# Interest group forums > Food Industry Forum > [Question] Grilled Chicken

## AmithS

Not sure if this is the right place.  Does anyone know how fast food stores like Nandos & Mochachos grill there chicken.  Is it pre grilled or pre boiled or something to speed up order time?

----------


## AndyD

Lol, this is a business forum so it's probably the wrong place but I'm always game for a fast food question :-)

Nandos oven bake their artificially growth accelerated chicken first. They then hold it pre-cooked until it's ordered, at which time it goes on the grill and is flame grilled for a minute or two whilst being doused in an oil based basting sauce. Into the bag it goes and handed over to the customer at a healthy profit. Nandos used to just grill cook their chicken a while back but they changed the technique to using an oven to pre-cook.

KFC roll the hormone riddled bird bits in the colonels special sawdust and deep pressure fry their chicken in a 'broaster'. Under pressure it cooks quicker and absorbs more grease giving the impression of being juicier and hopefully taking your mind off the impending heart attack by decoying you with the grease rolling down your chin and onto your shirt or pants.
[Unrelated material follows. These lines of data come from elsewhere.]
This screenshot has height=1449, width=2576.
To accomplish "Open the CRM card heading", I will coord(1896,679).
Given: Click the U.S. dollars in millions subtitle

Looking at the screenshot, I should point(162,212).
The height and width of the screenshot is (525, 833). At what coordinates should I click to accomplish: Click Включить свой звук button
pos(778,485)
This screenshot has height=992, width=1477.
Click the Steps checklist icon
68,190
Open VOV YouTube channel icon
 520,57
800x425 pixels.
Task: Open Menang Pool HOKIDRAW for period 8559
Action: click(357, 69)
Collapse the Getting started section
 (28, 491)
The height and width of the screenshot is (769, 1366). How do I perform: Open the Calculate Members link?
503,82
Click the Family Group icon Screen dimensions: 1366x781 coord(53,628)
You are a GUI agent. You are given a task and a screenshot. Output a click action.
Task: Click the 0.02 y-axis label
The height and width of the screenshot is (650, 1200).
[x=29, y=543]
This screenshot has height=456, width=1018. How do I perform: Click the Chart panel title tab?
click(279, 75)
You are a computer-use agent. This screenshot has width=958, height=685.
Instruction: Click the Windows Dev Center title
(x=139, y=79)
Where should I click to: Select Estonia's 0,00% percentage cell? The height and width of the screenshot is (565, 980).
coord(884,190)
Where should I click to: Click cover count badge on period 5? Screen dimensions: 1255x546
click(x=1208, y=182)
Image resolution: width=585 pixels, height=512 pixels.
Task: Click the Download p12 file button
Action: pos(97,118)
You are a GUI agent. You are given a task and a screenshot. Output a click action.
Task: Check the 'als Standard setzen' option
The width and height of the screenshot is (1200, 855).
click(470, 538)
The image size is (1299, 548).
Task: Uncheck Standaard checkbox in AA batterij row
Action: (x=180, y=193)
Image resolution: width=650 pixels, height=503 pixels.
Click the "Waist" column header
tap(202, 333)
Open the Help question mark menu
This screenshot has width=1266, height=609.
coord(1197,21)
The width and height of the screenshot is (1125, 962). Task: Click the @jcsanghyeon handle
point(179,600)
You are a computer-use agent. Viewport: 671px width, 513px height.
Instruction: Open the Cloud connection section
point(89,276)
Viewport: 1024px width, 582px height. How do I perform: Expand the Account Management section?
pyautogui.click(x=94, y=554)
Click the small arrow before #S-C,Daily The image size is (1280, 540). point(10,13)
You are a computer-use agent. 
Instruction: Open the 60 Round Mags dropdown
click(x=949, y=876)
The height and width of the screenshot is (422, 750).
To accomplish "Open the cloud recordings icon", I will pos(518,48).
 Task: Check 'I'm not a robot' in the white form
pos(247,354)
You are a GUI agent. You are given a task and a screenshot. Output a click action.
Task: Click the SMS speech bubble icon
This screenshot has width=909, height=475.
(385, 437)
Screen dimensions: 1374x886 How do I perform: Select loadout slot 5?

Mochacos I'm not too sure about.

----------

Citizen X (17-Apr-13), Dave A (18-Jun-10), daveob (15-Jun-10), roryf (22-Apr-13), wynn (17-Jun-10)

----------


## daveob

Thanks AndyD

Any other fast foods you would like to rip the arse out of while you're at it ?

I now have to cook one night extra per week.  You want to try Perfect Pizza, the Fish & Chip shop, Woolies Lasagne and their pies / sausage rolls and garlic bread next please ?

I really do need to lose some weight.

 :Smile:

----------

Dave A (18-Jun-10), wynn (17-Jun-10)

----------


## AndyD

> Thanks AndyD
> 
> Any other fast foods you would like to rip the arse out of while you're at it ?


You should have seen the first draft of that post....what you got to read was the watered down result of several minutes of re-editing to make it family/work friendly  :Smile:  .

----------

Debbiedle (18-Jun-10)

----------


## adrianh

So AndyD, shall I take it you prefer MacDonalds :-)

----------

Dave A (18-Jun-10), wynn (17-Jun-10)

----------


## Chrisjan B

> You should have seen the first draft of that post....what you got to read was the watered down result of several minutes of re-editing to make it family/work friendly  .


Give us the original version!

----------


## Dave A

:Rofl: 

Aah - It's lunchtime. Where should I get my cholesterol dose today?  :Hmmm:

----------


## Hermes14

> So AndyD, shall I take it you prefer MacDonalds :-)


A couple of years ago there was an article of Carte Blanche where where they were investigating  fast food shops regarding health issues.
In Macdonalds Krugersdorp the chef was caught on camera urinating on a hamburger before serving it to a customer.
Unfortunately the customer had already eaten the hamburger before they retrieved the footage.
You are more than welcome to eat Macdonalds if you want to.

----------


## Simimano

> A couple of years ago there was an article of Carte Blanche where where they were investigating  fast food shops regarding health issues.
> In Macdonalds Krugersdorp the chef was caught on camera urinating on a hamburger before serving it to a customer.
> Unfortunately the customer had already eaten the hamburger before they retrieved the footage.
> You are more than welcome to eat Macdonalds if you want to.


That is so disgusting! Who even does such a thing..I am really starting to lose faith in humanity.

----------


## Hermes14

> That is so disgusting! Who even does such a thing..I am really starting to lose faith in humanity.


Apparently the customer & the person serving him had an argument & because of that the chef urinated on his hamburger.
Since that day, when ever I see a Macdonald sign  it reminds me of that incident.

----------


## wynn

> Apparently the customer & the person serving him had an argument & because of that the chef urinated on his hamburger.
> Since that day, when ever I see a Macdonald sign  it reminds me of that incident.


You mean the two streams of urine emenating from the middle of the M?

----------


## Simimano

Where do I go now if I want a McFlurry.. :Yikes:

----------